■ STATED EXERCISE:
Could you copy out these items again, replacing every "translate icon" with "language icon" and changing nothing else?

■ GIVEN ENTRIES:
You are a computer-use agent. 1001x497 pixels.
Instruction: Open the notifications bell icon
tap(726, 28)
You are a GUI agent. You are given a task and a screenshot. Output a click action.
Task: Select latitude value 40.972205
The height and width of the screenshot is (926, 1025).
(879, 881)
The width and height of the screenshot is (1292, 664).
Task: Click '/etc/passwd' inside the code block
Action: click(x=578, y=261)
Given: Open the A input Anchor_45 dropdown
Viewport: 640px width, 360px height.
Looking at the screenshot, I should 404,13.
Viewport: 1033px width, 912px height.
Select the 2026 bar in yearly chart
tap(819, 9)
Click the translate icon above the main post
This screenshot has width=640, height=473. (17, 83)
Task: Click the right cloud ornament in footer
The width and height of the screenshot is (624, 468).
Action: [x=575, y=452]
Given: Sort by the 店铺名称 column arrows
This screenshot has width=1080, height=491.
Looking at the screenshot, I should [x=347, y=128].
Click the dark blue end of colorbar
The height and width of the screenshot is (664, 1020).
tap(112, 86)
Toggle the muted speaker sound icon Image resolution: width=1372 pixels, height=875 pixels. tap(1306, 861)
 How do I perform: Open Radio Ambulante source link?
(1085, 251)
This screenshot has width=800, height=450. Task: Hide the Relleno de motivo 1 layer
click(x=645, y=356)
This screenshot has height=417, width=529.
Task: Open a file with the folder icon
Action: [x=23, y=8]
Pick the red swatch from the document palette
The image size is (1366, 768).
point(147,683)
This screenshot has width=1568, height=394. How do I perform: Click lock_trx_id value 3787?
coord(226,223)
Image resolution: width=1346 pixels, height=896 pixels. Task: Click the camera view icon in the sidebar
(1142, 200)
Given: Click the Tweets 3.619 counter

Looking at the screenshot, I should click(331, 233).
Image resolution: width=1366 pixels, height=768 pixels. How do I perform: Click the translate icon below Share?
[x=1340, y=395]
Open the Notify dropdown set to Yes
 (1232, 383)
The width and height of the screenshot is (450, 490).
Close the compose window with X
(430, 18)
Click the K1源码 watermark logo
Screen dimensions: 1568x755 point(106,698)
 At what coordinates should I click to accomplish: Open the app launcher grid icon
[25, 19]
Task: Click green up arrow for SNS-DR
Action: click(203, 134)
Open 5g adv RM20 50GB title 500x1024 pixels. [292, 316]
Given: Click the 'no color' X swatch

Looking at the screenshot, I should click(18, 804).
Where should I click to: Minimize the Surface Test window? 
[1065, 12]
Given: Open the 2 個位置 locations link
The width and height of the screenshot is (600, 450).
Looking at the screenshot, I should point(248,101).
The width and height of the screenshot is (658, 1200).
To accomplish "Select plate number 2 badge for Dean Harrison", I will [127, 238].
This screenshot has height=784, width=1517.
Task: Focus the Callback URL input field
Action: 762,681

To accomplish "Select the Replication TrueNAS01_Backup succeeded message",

■ SOLVED PROBLEM:
You are a computer-use agent. 1001x497 pixels.
Instruction: Open the notifications bell icon
tap(726, 28)
You are a GUI agent. You are given a task and a screenshot. Output a click action.
Task: Select latitude value 40.972205
The height and width of the screenshot is (926, 1025).
(879, 881)
The width and height of the screenshot is (1292, 664).
Task: Click '/etc/passwd' inside the code block
Action: click(x=578, y=261)
Given: Open the A input Anchor_45 dropdown
Viewport: 640px width, 360px height.
Looking at the screenshot, I should 404,13.
Viewport: 1033px width, 912px height.
Select the 2026 bar in yearly chart
tap(819, 9)
Click the language icon above the main post
This screenshot has width=640, height=473. (17, 83)
Task: Click the right cloud ornament in footer
The width and height of the screenshot is (624, 468).
Action: [x=575, y=452]
Given: Sort by the 店铺名称 column arrows
This screenshot has width=1080, height=491.
Looking at the screenshot, I should [x=347, y=128].
Click the dark blue end of colorbar
The height and width of the screenshot is (664, 1020).
tap(112, 86)
Toggle the muted speaker sound icon Image resolution: width=1372 pixels, height=875 pixels. tap(1306, 861)
 How do I perform: Open Radio Ambulante source link?
(1085, 251)
This screenshot has width=800, height=450. Task: Hide the Relleno de motivo 1 layer
click(x=645, y=356)
This screenshot has height=417, width=529.
Task: Open a file with the folder icon
Action: [x=23, y=8]
Pick the red swatch from the document palette
The image size is (1366, 768).
point(147,683)
This screenshot has width=1568, height=394. How do I perform: Click lock_trx_id value 3787?
coord(226,223)
Image resolution: width=1346 pixels, height=896 pixels. Task: Click the camera view icon in the sidebar
(1142, 200)
Given: Click the Tweets 3.619 counter

Looking at the screenshot, I should click(331, 233).
Image resolution: width=1366 pixels, height=768 pixels. How do I perform: Click the language icon below Share?
[x=1340, y=395]
Open the Notify dropdown set to Yes
 (1232, 383)
The width and height of the screenshot is (450, 490).
Close the compose window with X
(430, 18)
Click the K1源码 watermark logo
Screen dimensions: 1568x755 point(106,698)
 At what coordinates should I click to accomplish: Open the app launcher grid icon
[25, 19]
Task: Click green up arrow for SNS-DR
Action: click(203, 134)
Open 5g adv RM20 50GB title 500x1024 pixels. [292, 316]
Given: Click the 'no color' X swatch

Looking at the screenshot, I should click(18, 804).
Where should I click to: Minimize the Surface Test window? 
[1065, 12]
Given: Open the 2 個位置 locations link
The width and height of the screenshot is (600, 450).
Looking at the screenshot, I should point(248,101).
The width and height of the screenshot is (658, 1200).
To accomplish "Select plate number 2 badge for Dean Harrison", I will [127, 238].
This screenshot has height=784, width=1517.
Task: Focus the Callback URL input field
Action: 762,681

To accomplish "Select the Replication TrueNAS01_Backup succeeded message",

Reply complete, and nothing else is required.